ARTICLE ▸
· · ·

# Best Telephoto Lens for Nikon D3100



## dmeeksiphoto

I'm looking to buy a telephoto lens for my Nikon D3100 and my budget is $500 max. Also, I'd like to get a lens that will allow me to Auto Focus. Any tips or recommendations would be helpful. I'm open to fixed or zoom, I just want to know what's best and my main desire is to have great depth of field. 

It was recommended that I get an 85mm f/1.8, but I just wanted to get more information and find out if this will Auto Focus on my d3100.

Thanks in advance.


----------



## DiskoJoe

Yes.


----------



## Dao

dmeeksiphoto said:


> my main desire is to have great depth of field.



Are looking for shallow or deep depth of field?   I thought great depth of field implies deep, but saw you were recommended a 85mm f/1.8.  So you maybe looking for a lens that has wide max aperture. 


What are you planning to shoot with the telephoto lens?  Is 85mm long enough?  If it is for outdoor portrait type shots, 85mm is quite nice (with my cropped DSLR body).  If it is for wildlife type or zoo animals, it maybe a little short.


----------



## EchoingWhisper

Sorry* didn't see the question well enough.


----------



## EchoingWhisper

I'd recommend a DX lens, because they're made for DX bodies and you wouldn't be taking lenses much more heavier than you should.


----------



## KmH

That is utter nonsense. 

Nikon makes more than one 85mm prime lens. But the one that is new will auto focus on your D3100 - Nikon 85mm f/1.8G AF-S NIKKOR Lens for Nikon Digital SLR Cameras

Your D3100 user's manual has information in it that tells you what lenses are, or are not, compatible with your D3100.


----------



## dmeeksiphoto

I would like less depth of field. I mostly shoot friends and family on vacation and things.


----------



## KmH

I guess you mean a shallow DoF so the background is blurred.

Four factors control the DoF:
1. Lens focal length
2. focus point distance from the image sensor
3. focus point distance to the background
4. lens aperture.

The closer to your subject you are, the closer the focus point is, and the shallower the DoF is. In othe words, if the only thing you change is the focus point distance, the Dof will also change with the DoF getting deeper as the focus point get further from the camera.

But, if the background is right behind the point of focus, like a wall immediately behind your subject, the wall will also be prety much in focus too. That's why #3 in the list also matters.

A key concept about the DoF is some of the depth-of-field (DoF) is in front of the point of focus, and some of it is behind the point of focus. The distribution of the DoF will vary from 25% in front/75% in back, to 50/50.

An issue many new to photography have when using an f/1.8 lens is that at wide lens apertures the DoF can get so shallow it is difficult to control what is and isn't in focus.

So there is a lot more to it than just buying a f/1.8 lens.


----------



## chuasam

DiskoJoe said:


> Yes.


 actually, No. And I would recommend that the OP go to a camera store and check it out.

· · ·

Entries on target coordinates:

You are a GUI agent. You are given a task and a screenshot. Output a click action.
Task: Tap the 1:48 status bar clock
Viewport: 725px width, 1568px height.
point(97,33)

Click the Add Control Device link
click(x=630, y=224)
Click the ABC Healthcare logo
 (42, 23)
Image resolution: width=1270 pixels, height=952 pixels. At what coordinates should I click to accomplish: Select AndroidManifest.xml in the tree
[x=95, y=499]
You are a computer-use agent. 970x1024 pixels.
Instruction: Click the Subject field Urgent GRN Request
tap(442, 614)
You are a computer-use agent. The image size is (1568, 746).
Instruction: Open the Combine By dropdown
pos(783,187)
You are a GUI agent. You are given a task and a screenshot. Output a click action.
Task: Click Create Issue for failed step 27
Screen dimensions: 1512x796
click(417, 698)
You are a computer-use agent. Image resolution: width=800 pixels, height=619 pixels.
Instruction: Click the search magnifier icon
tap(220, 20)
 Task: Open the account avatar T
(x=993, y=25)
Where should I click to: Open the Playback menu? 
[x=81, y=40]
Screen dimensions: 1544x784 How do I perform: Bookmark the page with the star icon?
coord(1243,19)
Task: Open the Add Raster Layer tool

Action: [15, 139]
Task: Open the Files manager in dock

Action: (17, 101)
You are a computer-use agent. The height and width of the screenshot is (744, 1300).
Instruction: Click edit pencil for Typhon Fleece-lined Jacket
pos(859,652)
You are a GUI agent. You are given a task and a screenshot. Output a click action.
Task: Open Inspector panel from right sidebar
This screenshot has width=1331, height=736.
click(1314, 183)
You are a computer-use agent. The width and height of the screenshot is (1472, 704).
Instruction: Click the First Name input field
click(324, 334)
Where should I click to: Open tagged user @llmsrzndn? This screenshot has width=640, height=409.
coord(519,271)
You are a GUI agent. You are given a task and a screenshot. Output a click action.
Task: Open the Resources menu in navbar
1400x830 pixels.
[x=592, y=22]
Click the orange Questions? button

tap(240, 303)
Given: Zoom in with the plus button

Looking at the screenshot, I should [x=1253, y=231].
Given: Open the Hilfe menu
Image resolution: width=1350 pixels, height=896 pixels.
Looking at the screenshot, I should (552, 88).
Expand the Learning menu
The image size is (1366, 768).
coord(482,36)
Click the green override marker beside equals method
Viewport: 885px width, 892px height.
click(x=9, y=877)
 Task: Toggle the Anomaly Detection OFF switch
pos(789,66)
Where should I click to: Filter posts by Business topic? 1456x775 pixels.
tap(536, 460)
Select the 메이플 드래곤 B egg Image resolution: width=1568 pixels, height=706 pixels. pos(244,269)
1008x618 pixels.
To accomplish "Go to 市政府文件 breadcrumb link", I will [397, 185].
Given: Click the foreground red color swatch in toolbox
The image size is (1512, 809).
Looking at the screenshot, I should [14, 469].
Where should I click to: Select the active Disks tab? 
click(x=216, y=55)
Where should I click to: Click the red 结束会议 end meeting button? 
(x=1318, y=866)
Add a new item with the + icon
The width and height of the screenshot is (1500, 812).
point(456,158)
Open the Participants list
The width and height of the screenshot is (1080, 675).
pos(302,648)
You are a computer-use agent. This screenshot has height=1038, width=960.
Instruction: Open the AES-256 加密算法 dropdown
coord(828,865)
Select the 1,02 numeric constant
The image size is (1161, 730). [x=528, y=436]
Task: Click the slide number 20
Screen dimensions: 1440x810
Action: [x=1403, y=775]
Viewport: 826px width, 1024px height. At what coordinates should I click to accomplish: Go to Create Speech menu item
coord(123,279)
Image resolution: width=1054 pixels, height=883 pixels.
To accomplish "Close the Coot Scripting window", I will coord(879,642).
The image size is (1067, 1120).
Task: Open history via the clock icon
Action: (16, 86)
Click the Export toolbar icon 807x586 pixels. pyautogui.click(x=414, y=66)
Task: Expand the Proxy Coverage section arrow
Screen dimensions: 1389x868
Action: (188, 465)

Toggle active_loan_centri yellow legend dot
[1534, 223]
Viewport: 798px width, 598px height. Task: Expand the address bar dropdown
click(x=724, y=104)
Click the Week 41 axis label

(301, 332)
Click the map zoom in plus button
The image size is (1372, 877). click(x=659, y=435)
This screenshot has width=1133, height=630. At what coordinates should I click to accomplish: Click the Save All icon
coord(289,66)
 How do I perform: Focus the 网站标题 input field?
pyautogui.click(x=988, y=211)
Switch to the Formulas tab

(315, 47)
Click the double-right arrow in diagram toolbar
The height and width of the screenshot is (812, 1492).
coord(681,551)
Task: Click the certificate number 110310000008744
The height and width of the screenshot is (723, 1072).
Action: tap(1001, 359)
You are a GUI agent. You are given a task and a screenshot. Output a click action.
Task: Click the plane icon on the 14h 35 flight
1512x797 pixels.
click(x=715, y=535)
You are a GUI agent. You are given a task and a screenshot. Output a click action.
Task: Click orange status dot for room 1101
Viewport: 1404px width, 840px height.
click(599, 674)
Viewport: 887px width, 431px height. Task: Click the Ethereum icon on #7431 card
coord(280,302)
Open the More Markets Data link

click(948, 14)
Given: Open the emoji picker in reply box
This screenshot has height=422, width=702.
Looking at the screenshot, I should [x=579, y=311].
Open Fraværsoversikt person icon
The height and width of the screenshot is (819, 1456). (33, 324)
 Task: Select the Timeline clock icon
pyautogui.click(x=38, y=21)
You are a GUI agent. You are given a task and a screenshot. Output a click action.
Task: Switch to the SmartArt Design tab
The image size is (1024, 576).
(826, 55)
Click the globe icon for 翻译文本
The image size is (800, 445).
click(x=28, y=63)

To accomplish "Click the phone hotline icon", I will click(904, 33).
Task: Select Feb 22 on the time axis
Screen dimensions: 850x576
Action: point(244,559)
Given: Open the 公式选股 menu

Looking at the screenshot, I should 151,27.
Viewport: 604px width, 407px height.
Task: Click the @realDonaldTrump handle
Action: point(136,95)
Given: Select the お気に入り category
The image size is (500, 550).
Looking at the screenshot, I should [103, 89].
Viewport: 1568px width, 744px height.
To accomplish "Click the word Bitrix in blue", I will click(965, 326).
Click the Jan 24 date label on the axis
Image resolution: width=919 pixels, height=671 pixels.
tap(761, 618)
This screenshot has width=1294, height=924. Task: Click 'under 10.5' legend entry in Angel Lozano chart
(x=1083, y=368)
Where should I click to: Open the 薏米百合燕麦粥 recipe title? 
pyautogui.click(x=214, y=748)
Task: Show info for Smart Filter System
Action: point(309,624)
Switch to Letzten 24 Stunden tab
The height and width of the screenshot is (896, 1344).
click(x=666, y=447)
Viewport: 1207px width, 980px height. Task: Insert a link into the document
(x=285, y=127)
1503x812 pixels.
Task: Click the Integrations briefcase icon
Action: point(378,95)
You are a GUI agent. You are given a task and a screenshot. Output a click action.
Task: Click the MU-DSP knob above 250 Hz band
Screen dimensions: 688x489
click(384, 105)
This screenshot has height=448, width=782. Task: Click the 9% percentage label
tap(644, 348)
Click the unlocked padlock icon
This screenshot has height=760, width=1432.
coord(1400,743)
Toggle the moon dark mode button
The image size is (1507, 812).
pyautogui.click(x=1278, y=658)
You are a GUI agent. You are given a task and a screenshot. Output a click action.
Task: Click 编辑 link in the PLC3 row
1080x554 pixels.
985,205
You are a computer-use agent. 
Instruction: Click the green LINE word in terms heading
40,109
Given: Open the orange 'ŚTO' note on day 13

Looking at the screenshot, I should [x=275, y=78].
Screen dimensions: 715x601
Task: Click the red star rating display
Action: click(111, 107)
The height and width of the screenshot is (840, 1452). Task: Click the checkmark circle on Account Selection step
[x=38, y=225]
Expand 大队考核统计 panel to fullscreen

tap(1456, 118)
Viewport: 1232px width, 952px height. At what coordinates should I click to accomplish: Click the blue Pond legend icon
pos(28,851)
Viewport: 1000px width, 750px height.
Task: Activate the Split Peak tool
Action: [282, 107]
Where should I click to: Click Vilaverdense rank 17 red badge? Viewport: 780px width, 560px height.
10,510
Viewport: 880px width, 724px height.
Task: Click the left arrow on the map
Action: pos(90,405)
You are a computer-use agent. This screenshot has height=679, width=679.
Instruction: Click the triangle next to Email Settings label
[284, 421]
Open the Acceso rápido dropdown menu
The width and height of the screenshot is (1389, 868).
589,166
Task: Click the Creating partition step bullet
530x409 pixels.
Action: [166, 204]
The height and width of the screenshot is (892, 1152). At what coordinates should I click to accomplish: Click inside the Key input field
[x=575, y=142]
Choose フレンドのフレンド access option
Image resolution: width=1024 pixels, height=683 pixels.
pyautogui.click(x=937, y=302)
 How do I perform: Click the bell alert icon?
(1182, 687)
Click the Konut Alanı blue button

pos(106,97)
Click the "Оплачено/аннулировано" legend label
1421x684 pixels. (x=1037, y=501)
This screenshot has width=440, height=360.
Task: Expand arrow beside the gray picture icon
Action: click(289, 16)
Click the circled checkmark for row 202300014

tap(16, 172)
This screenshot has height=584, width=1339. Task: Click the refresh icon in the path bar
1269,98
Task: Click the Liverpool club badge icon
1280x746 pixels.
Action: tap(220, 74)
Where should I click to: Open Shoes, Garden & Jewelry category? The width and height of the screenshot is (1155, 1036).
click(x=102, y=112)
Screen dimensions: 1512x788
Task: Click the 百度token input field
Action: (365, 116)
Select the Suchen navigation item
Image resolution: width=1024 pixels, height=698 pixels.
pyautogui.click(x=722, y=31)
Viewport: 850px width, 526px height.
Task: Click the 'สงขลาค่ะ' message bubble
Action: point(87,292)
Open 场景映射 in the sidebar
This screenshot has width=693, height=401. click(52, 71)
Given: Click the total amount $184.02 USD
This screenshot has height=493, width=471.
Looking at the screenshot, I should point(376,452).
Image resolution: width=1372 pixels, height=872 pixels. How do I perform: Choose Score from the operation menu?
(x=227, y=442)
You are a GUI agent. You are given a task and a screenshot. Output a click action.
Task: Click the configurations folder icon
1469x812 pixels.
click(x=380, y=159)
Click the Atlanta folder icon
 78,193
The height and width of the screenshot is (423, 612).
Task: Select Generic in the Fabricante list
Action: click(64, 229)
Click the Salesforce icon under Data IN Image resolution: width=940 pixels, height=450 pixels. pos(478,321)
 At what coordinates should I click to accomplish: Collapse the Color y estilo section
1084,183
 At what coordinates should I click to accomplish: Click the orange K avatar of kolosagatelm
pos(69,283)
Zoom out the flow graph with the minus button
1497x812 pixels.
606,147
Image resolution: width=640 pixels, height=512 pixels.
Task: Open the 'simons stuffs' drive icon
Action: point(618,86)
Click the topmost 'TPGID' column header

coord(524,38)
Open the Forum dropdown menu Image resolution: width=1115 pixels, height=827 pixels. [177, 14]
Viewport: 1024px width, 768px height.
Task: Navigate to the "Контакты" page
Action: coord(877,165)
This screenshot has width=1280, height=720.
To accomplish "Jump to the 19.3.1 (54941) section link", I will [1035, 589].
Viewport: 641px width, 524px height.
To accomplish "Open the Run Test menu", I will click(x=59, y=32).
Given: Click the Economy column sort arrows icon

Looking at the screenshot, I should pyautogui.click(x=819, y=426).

· · ·

STATED EXERCISE A ▸
In the forum thread about a telephoto lens for the Nikon D3100, condense the paragraph beginning "The closer to your subject you are" into one or two shorter sentences that keep its main facts.
STATED EXERCISE B ▸
In the forum thread about a telephoto lens for the Nikon D3100, what is the original poster's maximum budget?
STATED EXERCISE C ▸
Carry on the forum thread about a telephoto lens for the Nikon D3100 from the point where it stops.
None of the work here requires the records.

EXERCISE RESPONSE A ▸
Standing closer to the subject brings the focus point closer and makes the depth of field shallower. If only the focus distance changes, the depth of field gets deeper as the focus point moves away from the camera.

EXERCISE RESPONSE B ▸
$500.

EXERCISE RESPONSE C ▸
----------



## KmH

chuasam said:


> DiskoJoe said:
> 
> 
> 
> Yes.
> 
> 
> 
> actually, No.
Click to expand...

Actually, this lens will indeed AF on a D5100 and it's within the OP's budgetary contraints.
Nikon 85mm f/1.8G AF-S NIKKOR Lens for Nikon Digital SLR Cameras

So DiskoJoe and you are each only partly right, because the older Nikon 85mm f/1.8D AF Nikkor Lens for Nikon Digital SLR Cameras won't AF on the D5100.


----------



## dmeeksiphoto

KmH said:


> chuasam said:
> 
> 
> 
> 
> 
> DiskoJoe said:
> 
> 
> 
> Yes.
> 
> 
> 
> actually, No.
> 
> Click to expand...
> 
> Actually, this lens will indeed AF on a D5100 and it's within the OP's budgetary contraints.
> Nikon 85mm f/1.8G AF-S NIKKOR Lens for Nikon Digital SLR Cameras
> 
> So DiskoJoe and you are each only partly right, because the older Nikon 85mm f/1.8D AF Nikkor Lens for Nikon Digital SLR Cameras won't AF on the D5100.
Click to expand...




But I do not have a D5100, I have a D3100


----------



## sm4him

dmeeksiphoto said:


> KmH said:
> 
> 
> 
> 
> 
> chuasam said:
> 
> 
> 
> actually, No.
> 
> 
> 
> Actually, this lens will indeed AF on a D5100 and it's within the OP's budgetary contraints.
> Nikon 85mm f/1.8G AF-S NIKKOR Lens for Nikon Digital SLR Cameras
> 
> So DiskoJoe and you are each only partly right, because the older Nikon 85mm f/1.8D AF Nikkor Lens for Nikon Digital SLR Cameras won't AF on the D5100.
> 
> Click to expand...
> 
> 
> 
> But I do not have a D5100, I have a D3100
Click to expand...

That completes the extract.